### TRY IT:
Below are records; the lines starting at the one with "The image size is (1036, 827)." and ending at the one with "Given: Open the Layers panel options menu" must be reproduced exactly, both included. Pictures must not appear.

### Stored items:
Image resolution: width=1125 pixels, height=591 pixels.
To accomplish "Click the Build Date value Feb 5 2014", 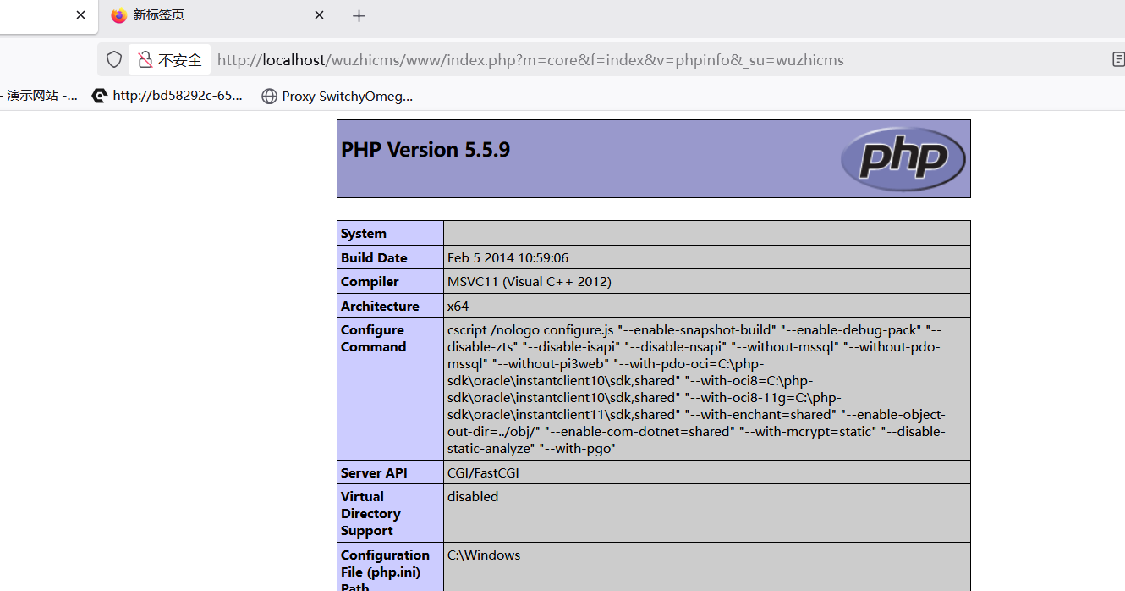I will point(508,257).
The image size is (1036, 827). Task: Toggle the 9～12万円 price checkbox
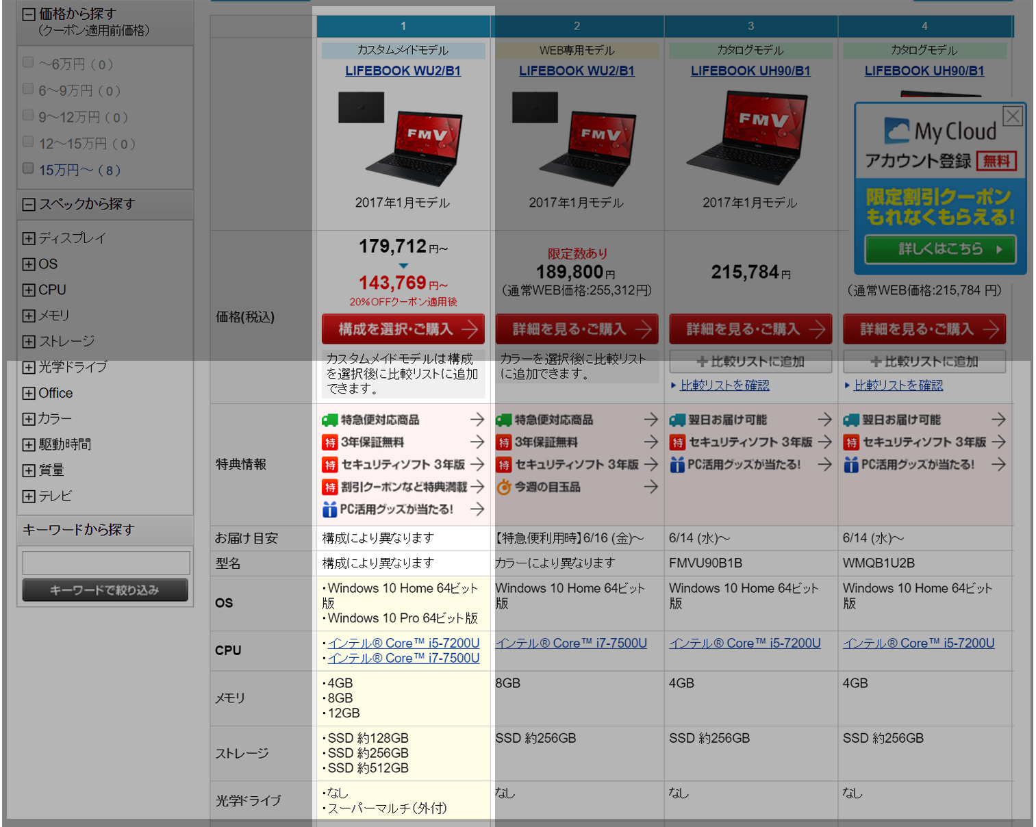tap(28, 115)
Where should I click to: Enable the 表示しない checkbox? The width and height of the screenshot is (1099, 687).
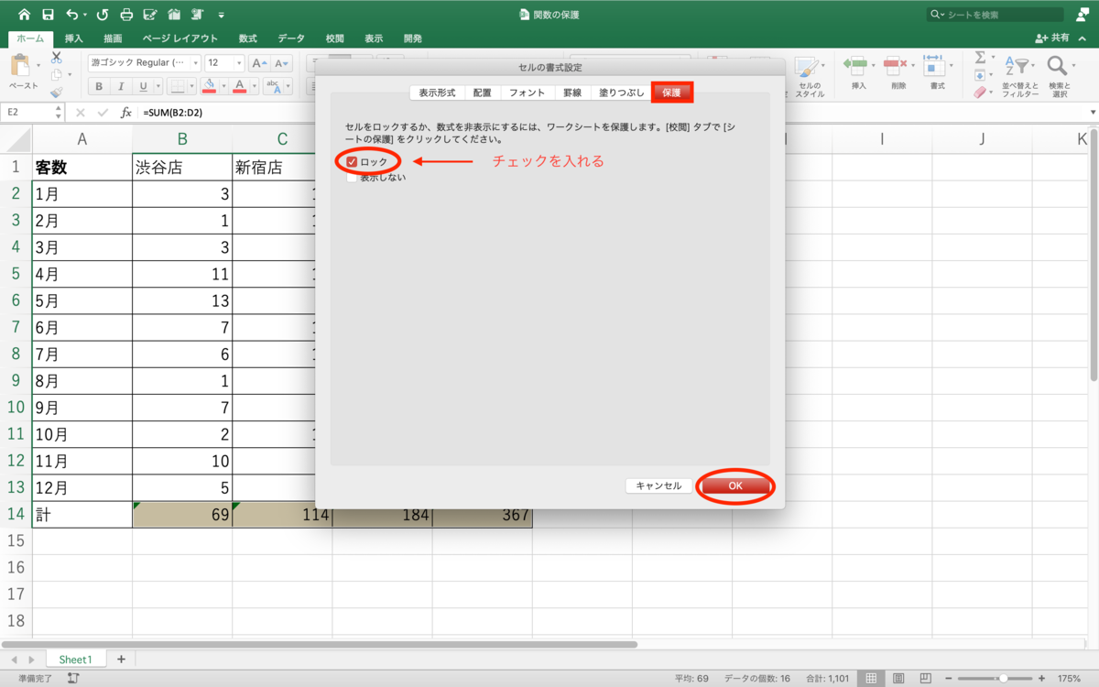352,176
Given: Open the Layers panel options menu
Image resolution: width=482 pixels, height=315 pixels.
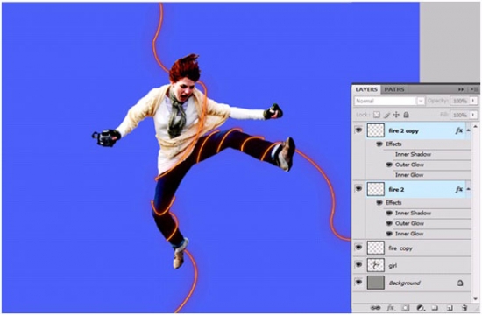Looking at the screenshot, I should (x=475, y=89).
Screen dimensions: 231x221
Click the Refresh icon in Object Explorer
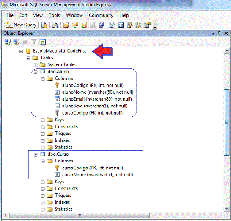[43, 42]
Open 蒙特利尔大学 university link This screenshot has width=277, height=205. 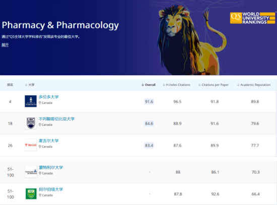coord(51,168)

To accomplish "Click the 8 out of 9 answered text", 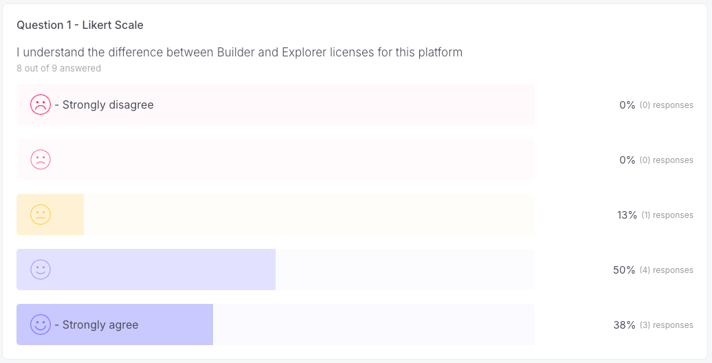I will point(59,69).
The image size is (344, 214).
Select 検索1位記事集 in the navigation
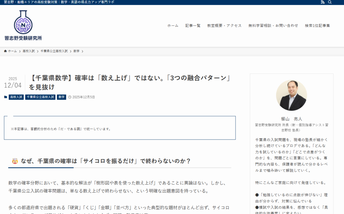317,25

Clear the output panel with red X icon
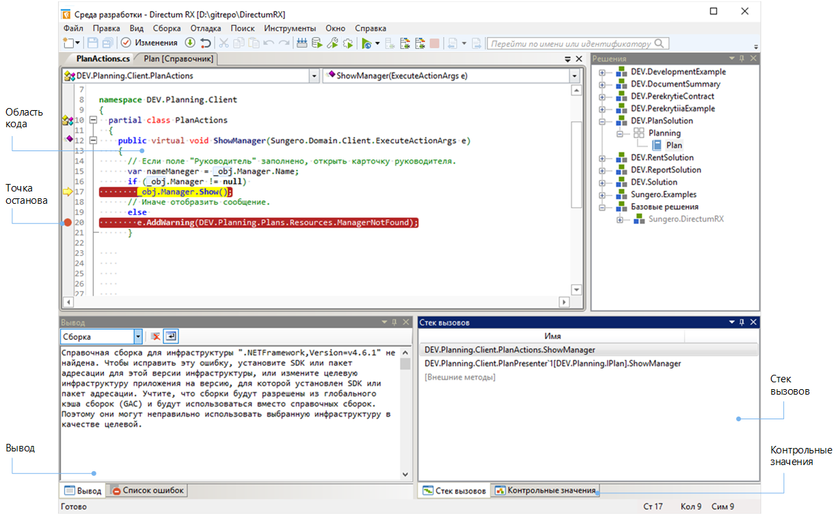(156, 336)
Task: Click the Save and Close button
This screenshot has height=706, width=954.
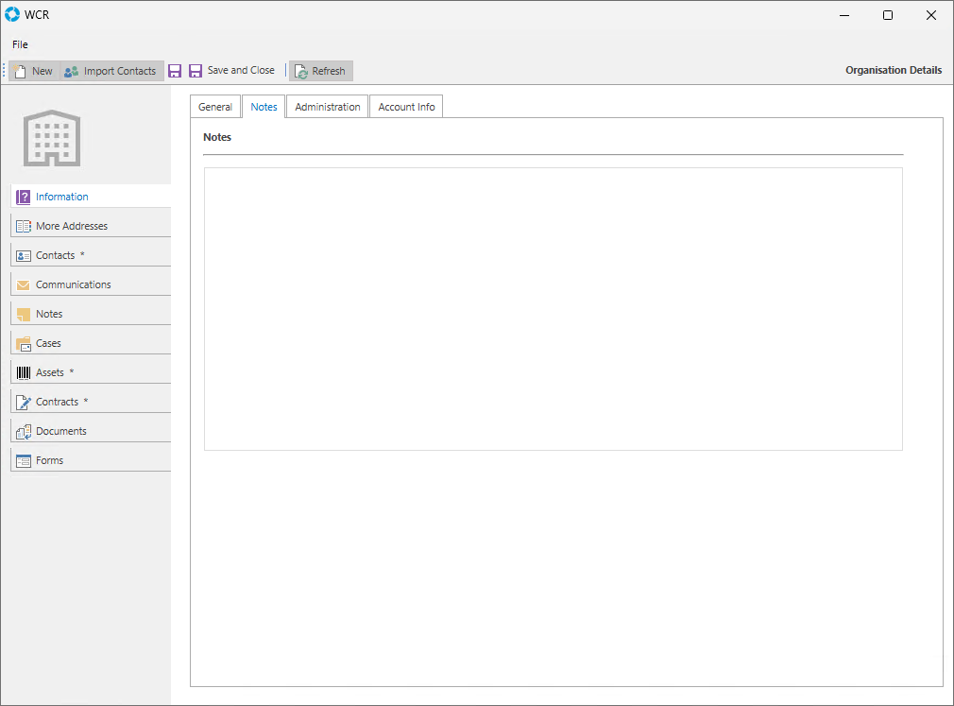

### RESPONSE TO THIS EXERCISE:
The image size is (1036, 827). Task: Toggle the 9～12万円 price checkbox
tap(28, 115)
Where should I click to: Enable the 表示しない checkbox? The width and height of the screenshot is (1099, 687).
352,176
Given: Open the Layers panel options menu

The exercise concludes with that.